- [EXERCISE TASK]:
Retype the lines of the records below without any changes, starting with the line containing "Where should I click to: Select column" and ending with the line containing "Action: [363, 251]". Include both of those lines.

(Stored data)
—————

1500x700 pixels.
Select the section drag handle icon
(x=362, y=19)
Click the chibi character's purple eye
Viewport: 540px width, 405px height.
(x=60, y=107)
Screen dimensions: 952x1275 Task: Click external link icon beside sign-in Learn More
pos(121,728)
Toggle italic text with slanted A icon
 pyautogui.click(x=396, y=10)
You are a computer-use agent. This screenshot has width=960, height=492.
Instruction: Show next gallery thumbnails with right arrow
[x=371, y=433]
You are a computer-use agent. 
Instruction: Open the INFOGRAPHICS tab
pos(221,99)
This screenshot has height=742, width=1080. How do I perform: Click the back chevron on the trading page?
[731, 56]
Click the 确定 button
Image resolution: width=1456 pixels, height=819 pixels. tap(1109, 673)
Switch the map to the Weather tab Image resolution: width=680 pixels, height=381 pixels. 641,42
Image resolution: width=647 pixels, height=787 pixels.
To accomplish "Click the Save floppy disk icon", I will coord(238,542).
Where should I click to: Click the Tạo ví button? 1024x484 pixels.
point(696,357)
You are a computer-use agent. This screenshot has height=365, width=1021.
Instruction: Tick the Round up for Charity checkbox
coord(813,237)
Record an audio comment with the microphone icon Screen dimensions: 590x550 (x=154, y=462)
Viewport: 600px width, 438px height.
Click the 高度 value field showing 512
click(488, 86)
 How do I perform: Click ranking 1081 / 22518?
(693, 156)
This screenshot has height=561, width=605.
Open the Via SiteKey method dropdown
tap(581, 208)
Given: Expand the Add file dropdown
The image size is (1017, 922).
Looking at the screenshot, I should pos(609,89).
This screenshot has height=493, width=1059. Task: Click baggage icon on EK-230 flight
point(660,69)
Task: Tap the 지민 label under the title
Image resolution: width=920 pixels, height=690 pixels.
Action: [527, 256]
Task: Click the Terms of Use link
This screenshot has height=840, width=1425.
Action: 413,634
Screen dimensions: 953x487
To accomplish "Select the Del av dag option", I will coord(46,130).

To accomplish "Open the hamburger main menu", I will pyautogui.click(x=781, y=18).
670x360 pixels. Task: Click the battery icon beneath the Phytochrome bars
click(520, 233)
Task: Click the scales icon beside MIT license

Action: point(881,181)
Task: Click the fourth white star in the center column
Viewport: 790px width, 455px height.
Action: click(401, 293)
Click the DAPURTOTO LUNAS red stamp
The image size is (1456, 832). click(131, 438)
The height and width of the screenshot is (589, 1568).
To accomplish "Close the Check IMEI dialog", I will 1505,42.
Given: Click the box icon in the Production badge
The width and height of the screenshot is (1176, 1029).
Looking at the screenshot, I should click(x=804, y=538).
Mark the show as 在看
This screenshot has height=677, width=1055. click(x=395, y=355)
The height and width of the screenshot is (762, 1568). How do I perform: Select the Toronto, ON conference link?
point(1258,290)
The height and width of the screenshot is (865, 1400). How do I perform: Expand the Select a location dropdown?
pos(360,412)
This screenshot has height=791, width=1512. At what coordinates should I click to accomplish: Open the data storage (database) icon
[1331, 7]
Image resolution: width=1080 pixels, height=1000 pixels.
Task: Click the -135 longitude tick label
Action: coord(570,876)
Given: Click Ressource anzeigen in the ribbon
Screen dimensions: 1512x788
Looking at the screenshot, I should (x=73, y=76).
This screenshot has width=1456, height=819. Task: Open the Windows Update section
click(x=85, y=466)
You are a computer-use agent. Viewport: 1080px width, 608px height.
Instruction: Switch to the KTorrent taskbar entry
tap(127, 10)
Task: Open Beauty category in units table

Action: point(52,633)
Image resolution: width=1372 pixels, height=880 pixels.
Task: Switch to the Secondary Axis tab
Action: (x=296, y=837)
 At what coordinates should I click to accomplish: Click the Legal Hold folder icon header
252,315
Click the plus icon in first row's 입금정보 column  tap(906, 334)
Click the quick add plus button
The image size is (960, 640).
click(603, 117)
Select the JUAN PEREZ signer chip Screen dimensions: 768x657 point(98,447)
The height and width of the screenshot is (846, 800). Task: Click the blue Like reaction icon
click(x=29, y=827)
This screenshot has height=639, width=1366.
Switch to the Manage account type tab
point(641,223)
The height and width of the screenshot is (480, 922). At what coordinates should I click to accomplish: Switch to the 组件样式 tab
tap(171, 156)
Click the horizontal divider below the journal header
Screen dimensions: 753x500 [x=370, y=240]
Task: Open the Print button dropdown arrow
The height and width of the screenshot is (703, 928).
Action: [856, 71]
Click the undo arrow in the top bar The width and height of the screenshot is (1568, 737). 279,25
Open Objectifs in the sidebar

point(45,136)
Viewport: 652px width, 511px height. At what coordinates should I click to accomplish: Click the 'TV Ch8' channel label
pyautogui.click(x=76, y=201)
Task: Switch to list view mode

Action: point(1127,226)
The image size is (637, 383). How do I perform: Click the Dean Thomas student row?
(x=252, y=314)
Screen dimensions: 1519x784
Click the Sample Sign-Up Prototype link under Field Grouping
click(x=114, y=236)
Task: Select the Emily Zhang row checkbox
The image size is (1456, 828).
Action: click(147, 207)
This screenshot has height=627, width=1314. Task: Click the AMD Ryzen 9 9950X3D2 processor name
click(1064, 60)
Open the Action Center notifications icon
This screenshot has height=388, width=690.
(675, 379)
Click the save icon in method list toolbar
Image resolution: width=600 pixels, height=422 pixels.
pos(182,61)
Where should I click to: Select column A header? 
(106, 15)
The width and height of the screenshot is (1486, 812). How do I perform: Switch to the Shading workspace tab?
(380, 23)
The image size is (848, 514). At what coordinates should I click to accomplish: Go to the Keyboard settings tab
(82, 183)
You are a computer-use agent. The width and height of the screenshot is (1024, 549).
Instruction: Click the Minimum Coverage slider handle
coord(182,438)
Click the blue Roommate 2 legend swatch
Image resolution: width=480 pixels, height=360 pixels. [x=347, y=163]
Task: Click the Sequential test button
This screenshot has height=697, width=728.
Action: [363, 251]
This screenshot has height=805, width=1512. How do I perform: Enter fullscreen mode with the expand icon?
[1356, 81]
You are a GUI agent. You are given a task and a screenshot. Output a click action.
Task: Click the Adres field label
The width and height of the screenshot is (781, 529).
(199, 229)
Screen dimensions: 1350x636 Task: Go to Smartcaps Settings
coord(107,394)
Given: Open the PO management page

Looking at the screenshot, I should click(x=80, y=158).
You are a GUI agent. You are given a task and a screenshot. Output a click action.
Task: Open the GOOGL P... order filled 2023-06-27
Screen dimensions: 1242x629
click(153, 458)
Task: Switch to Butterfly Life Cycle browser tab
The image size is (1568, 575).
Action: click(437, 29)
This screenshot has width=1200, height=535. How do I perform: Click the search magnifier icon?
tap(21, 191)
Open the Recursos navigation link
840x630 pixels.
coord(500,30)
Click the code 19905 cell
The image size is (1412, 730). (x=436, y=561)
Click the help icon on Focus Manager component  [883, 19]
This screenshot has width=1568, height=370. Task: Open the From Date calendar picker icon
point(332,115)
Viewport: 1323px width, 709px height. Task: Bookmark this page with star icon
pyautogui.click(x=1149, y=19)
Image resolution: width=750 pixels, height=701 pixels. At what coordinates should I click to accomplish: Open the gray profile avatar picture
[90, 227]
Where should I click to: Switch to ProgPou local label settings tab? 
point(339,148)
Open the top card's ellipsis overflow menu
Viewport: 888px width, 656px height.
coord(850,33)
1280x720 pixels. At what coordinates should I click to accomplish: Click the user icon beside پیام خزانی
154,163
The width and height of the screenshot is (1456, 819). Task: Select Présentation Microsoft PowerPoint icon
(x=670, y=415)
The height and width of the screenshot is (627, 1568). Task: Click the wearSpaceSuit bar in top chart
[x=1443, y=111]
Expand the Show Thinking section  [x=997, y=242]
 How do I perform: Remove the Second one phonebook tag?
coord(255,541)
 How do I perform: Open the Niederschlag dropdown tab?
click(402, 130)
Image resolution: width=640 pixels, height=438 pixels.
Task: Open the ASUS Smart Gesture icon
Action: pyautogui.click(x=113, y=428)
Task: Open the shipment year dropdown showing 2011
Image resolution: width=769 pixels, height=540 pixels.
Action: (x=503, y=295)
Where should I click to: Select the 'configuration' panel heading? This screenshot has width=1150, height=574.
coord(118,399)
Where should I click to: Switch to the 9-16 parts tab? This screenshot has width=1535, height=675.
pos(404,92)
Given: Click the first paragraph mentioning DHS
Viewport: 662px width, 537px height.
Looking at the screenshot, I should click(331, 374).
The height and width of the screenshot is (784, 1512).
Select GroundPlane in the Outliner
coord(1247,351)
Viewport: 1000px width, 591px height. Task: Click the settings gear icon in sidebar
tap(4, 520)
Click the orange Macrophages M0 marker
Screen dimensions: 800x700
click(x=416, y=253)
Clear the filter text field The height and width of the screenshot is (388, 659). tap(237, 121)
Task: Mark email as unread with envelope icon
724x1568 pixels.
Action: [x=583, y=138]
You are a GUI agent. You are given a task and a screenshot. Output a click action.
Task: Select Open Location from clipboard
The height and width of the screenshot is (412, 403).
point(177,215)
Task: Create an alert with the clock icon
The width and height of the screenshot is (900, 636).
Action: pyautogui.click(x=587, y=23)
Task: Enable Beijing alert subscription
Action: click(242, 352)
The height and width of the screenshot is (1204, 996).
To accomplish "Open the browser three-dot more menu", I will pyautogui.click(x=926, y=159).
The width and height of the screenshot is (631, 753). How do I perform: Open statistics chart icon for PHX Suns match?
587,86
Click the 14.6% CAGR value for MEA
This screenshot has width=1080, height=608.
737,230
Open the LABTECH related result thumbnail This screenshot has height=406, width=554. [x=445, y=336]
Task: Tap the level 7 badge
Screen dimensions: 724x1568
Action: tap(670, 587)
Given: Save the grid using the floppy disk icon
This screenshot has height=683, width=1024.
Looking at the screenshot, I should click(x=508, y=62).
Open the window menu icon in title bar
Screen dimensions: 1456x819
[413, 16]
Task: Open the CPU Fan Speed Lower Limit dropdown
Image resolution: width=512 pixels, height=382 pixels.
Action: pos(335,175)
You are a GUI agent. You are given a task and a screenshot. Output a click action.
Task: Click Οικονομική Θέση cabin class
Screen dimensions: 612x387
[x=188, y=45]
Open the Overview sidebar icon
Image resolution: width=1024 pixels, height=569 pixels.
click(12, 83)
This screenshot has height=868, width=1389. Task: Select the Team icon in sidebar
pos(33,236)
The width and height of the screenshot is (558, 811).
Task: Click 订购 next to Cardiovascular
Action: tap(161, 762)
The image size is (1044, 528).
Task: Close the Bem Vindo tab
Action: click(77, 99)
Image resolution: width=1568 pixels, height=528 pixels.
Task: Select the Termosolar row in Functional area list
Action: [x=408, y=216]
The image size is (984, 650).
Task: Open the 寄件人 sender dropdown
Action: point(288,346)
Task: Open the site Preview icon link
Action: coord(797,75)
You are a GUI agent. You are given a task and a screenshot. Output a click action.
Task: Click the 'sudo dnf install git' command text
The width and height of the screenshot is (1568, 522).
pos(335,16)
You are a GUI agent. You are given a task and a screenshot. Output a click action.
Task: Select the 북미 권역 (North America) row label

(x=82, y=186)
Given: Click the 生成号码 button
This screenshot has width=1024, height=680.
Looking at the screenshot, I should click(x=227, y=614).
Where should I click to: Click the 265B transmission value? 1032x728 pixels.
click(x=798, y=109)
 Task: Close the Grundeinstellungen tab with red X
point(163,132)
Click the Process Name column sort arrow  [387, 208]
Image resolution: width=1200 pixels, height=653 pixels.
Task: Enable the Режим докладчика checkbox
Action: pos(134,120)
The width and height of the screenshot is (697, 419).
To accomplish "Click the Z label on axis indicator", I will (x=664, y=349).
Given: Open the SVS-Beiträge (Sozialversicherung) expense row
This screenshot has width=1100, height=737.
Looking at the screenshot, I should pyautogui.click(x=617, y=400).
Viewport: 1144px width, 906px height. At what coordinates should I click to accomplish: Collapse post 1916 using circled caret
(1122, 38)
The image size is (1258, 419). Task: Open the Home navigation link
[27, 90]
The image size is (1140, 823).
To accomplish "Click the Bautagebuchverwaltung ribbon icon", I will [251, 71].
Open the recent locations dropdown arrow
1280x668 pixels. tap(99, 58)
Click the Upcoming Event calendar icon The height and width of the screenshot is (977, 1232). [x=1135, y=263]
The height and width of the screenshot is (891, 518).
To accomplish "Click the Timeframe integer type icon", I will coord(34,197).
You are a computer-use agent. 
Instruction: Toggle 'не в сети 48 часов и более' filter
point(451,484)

—————

- [ANSWER]:
Where should I click to: Select column A header? 
(106, 15)
The width and height of the screenshot is (1486, 812). How do I perform: Switch to the Shading workspace tab?
(380, 23)
The image size is (848, 514). At what coordinates should I click to accomplish: Go to the Keyboard settings tab
(82, 183)
You are a computer-use agent. The width and height of the screenshot is (1024, 549).
Instruction: Click the Minimum Coverage slider handle
coord(182,438)
Click the blue Roommate 2 legend swatch
Image resolution: width=480 pixels, height=360 pixels. [x=347, y=163]
Task: Click the Sequential test button
This screenshot has height=697, width=728.
Action: [363, 251]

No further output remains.